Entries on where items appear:

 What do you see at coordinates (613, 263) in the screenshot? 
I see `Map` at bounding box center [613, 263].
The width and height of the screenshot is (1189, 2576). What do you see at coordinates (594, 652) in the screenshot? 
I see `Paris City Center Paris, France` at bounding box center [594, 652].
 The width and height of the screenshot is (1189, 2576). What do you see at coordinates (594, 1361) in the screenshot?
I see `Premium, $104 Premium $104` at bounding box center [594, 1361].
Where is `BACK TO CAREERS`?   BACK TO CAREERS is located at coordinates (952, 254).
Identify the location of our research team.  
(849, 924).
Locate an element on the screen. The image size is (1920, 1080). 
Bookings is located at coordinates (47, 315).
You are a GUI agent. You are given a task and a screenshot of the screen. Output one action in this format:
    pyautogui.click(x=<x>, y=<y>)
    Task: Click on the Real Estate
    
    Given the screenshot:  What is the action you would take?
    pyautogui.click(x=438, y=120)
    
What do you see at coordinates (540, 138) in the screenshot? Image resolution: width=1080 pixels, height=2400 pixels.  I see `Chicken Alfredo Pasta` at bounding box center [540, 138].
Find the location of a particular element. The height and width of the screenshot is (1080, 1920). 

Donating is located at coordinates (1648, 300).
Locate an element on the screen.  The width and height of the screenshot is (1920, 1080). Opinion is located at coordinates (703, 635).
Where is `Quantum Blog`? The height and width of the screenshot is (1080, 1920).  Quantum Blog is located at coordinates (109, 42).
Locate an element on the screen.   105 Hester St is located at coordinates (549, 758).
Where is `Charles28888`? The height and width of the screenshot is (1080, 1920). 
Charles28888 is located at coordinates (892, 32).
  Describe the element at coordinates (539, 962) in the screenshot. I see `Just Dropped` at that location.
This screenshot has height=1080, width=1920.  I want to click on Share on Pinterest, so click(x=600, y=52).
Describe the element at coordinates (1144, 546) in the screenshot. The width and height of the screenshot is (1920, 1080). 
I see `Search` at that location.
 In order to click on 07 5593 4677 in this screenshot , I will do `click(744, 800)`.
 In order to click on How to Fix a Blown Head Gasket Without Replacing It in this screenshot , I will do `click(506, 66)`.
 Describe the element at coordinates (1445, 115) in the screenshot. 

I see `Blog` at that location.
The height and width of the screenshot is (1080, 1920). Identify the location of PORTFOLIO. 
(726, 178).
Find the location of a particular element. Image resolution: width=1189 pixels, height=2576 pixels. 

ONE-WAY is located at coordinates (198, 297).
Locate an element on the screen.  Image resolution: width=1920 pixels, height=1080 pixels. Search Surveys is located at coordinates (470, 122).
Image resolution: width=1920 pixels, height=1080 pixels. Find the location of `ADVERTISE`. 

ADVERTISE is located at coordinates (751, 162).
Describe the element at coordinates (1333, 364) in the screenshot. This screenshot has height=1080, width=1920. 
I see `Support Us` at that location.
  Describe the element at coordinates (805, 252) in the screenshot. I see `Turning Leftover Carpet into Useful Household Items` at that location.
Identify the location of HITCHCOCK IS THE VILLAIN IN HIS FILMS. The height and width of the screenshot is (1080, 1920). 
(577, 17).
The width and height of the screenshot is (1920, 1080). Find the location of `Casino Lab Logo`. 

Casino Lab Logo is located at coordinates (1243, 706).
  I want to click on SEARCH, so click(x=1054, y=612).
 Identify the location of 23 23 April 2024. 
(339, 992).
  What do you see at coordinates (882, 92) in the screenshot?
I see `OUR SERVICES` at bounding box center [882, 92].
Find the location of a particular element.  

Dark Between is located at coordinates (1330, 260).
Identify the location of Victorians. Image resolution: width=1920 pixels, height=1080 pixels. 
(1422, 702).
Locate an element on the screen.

- [DESCRIPTION OF THE TASK]: Render these lines as a JSON list of strings, one string per line, leaving out blank lines. Cover every record.

- [FULL ANSWER]:
[
  " What do you see at coordinates (613, 263) in the screenshot? ",
  "I see `Map` at bounding box center [613, 263].",
  "The width and height of the screenshot is (1189, 2576). What do you see at coordinates (594, 652) in the screenshot? ",
  "I see `Paris City Center Paris, France` at bounding box center [594, 652].",
  " The width and height of the screenshot is (1189, 2576). What do you see at coordinates (594, 1361) in the screenshot?",
  "I see `Premium, $104 Premium $104` at bounding box center [594, 1361].",
  "Where is `BACK TO CAREERS`?   BACK TO CAREERS is located at coordinates (952, 254).",
  "Identify the location of our research team.  ",
  "(849, 924).",
  "Locate an element on the screen. The image size is (1920, 1080). ",
  "Bookings is located at coordinates (47, 315).",
  "You are a GUI agent. You are given a task and a screenshot of the screen. Output one action in this format:",
  "    pyautogui.click(x=<x>, y=<y>)",
  "    Task: Click on the Real Estate",
  "    Given the screenshot:  What is the action you would take?",
  "    pyautogui.click(x=438, y=120)",
  "What do you see at coordinates (540, 138) in the screenshot? Image resolution: width=1080 pixels, height=2400 pixels.  I see `Chicken Alfredo Pasta` at bounding box center [540, 138].",
  "Find the location of a particular element. The height and width of the screenshot is (1080, 1920). ",
  "Donating is located at coordinates (1648, 300).",
  "Locate an element on the screen.  The width and height of the screenshot is (1920, 1080). Opinion is located at coordinates (703, 635).",
  "Where is `Quantum Blog`? The height and width of the screenshot is (1080, 1920).  Quantum Blog is located at coordinates (109, 42).",
  "Locate an element on the screen.   105 Hester St is located at coordinates (549, 758).",
  "Where is `Charles28888`? The height and width of the screenshot is (1080, 1920). ",
  "Charles28888 is located at coordinates (892, 32).",
  "  Describe the element at coordinates (539, 962) in the screenshot. I see `Just Dropped` at that location.",
  "This screenshot has height=1080, width=1920.  I want to click on Share on Pinterest, so click(x=600, y=52).",
  "Describe the element at coordinates (1144, 546) in the screenshot. The width and height of the screenshot is (1920, 1080). ",
  "I see `Search` at that location.",
  " In order to click on 07 5593 4677 in this screenshot , I will do `click(744, 800)`.",
  " In order to click on How to Fix a Blown Head Gasket Without Replacing It in this screenshot , I will do `click(506, 66)`.",
  " Describe the element at coordinates (1445, 115) in the screenshot. ",
  "I see `Blog` at that location.",
  "The height and width of the screenshot is (1080, 1920). Identify the location of PORTFOLIO. ",
  "(726, 178).",
  "Find the location of a particular element. Image resolution: width=1189 pixels, height=2576 pixels. ",
  "ONE-WAY is located at coordinates (198, 297).",
  "Locate an element on the screen.  Image resolution: width=1920 pixels, height=1080 pixels. Search Surveys is located at coordinates (470, 122).",
  "Image resolution: width=1920 pixels, height=1080 pixels. Find the location of `ADVERTISE`. ",
  "ADVERTISE is located at coordinates (751, 162).",
  "Describe the element at coordinates (1333, 364) in the screenshot. This screenshot has height=1080, width=1920. ",
  "I see `Support Us` at that location.",
  "  Describe the element at coordinates (805, 252) in the screenshot. I see `Turning Leftover Carpet into Useful Household Items` at that location.",
  "Identify the location of HITCHCOCK IS THE VILLAIN IN HIS FILMS. The height and width of the screenshot is (1080, 1920). ",
  "(577, 17).",
  "The width and height of the screenshot is (1920, 1080). Find the location of `Casino Lab Logo`. ",
  "Casino Lab Logo is located at coordinates (1243, 706).",
  "  I want to click on SEARCH, so click(x=1054, y=612).",
  " Identify the location of 23 23 April 2024. ",
  "(339, 992).",
  "  What do you see at coordinates (882, 92) in the screenshot?",
  "I see `OUR SERVICES` at bounding box center [882, 92].",
  "Find the location of a particular element.  ",
  "Dark Between is located at coordinates (1330, 260).",
  "Identify the location of Victorians. Image resolution: width=1920 pixels, height=1080 pixels. ",
  "(1422, 702).",
  "Locate an element on the screen."
]